L'Assemblée nationale a largement approuvé mardi, en première lecture, le vaste projet de loi « Sapin II » sur la transparence de la vie économique, qui prévoit notamment la création d'une agence anticorruption, une protection des lanceurs d'alerte et un encadrement des lobbies.

Le texte, qui doit désormais être débattu au Sénat, a été adopté par 304 voix contre 199, et 45 abstentions. La majorité de gauche a voté pour, le Front de gauche et l'UDI se sont abstenus, tandis que le groupe Les Républicains a voté contre. Ce projet de loi « relatif à la transparence, à la lutte contre la corruption et à la modernisation de la vie économique », porté principalement par le ministre des Finances Michel Sapin la semaine dernière dans l'hémicycle, vise à permettre à la France de « rattraper son retard » en matière de lutte anticorruption.

Les députés ont complété ses différents volets : statut étoffé pour les lanceurs d'alerte, dispositif alternatif à la transaction pénale pour les entreprises mises en cause dans les affaires de corruption, ou répertoire des représentants d'intérêts élargi aux activités auprès du président de la République et à des élus locaux, soit désormais près de 10.000 acteurs de la vie publique.

Ils ont aussi rendu contraignant le vote des assemblées générales d'actionnaires sur la rémunération des dirigeants, à la suite notamment de la polémique concernant Carlos Ghosn (Renault), et créé une obligation de reporting financier public par pays (nombre de salariés, chiffre d'affaires, impôts sur les bénéfices, etc.) pour les multinationales, sous certaines conditions.

Un texte « au milieu du gué »

Pour les socialistes, « la transparence, ce n'est pas la tyrannie contemporaine que certains dénoncent », a lancé leur porte-parole sur ce texte, Sandrine Mazetier, saluant ces « enrichissements », même si « pas suffisants encore peut-être ». Les radicaux de gauche, par la voix de Jeanine Dubié, ont apporté leur soutien, tout en se disant « pas naïfs » sur les effets d'un projet de loi qui ne mettra pas « fin aux abus de la finance internationale ».
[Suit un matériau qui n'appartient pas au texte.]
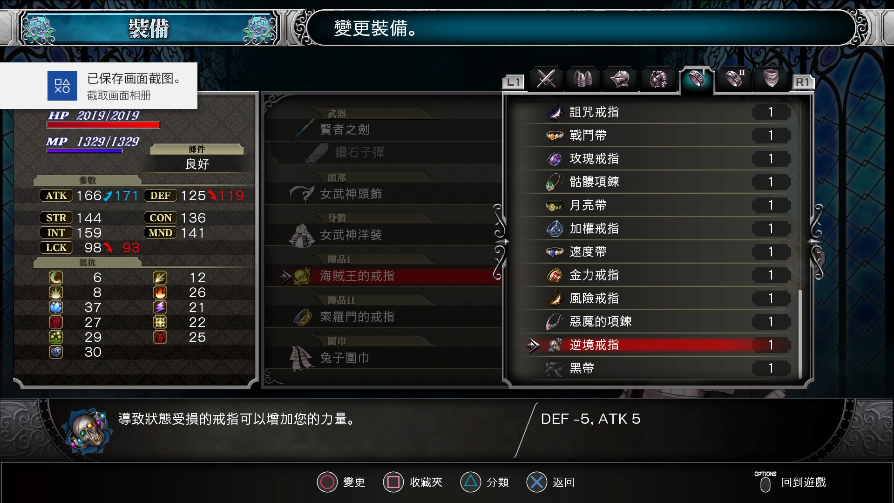
Task: Select the 玫瑰戒指 rose ring icon
Action: pyautogui.click(x=555, y=159)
Centristes et Front de gauche ont expliqué leur abstention respectivement par le manque d'ouverture du gouvernement à leurs amendements notamment sur la transparence dans l'agroalimentaire, et par leur « déception » concernant un texte « au milieu du gué ». La définition des lanceurs d'alerte notamment est « insatisfaisante » car « elle ne couvrirait pas le cas d'Antoine Deltour, injustement traîné en justice » dans l'affaire des Luxleaks, a pointé le communiste Alain Bocquet.

Un texte « pavé de bonnes intentions »

Olivier Marleix (LR) a dit l'opposition de son groupe à un texte « pavé de bonnes intentions » mais source de « nouvelles obligations » pour les entreprises (recueil des alertes), nuisances à « l'attractivité économique du pays » (reporting) ou « atteinte à la séparation des pouvoirs » (registre des lobbyistes confié à la Haute autorité pour la transparence de la vie publique).

Dans un communiqué, le chef de file des députés PS Bruno Le Roux a critiqué une droite « dure avec le monde du travail, timorée face au monde de l'argent ». La « seule satisfaction » de LR, d'après Olivier Marleix, réside dans le « renoncement du gouvernement » à l'article controversé sur un allègement des qualifications des artisans, qui avait été initialement défendu par le ministre de l'Economie Emmanuel Macron. Plusieurs élus de tous bords se sont félicités de la réécriture en séance.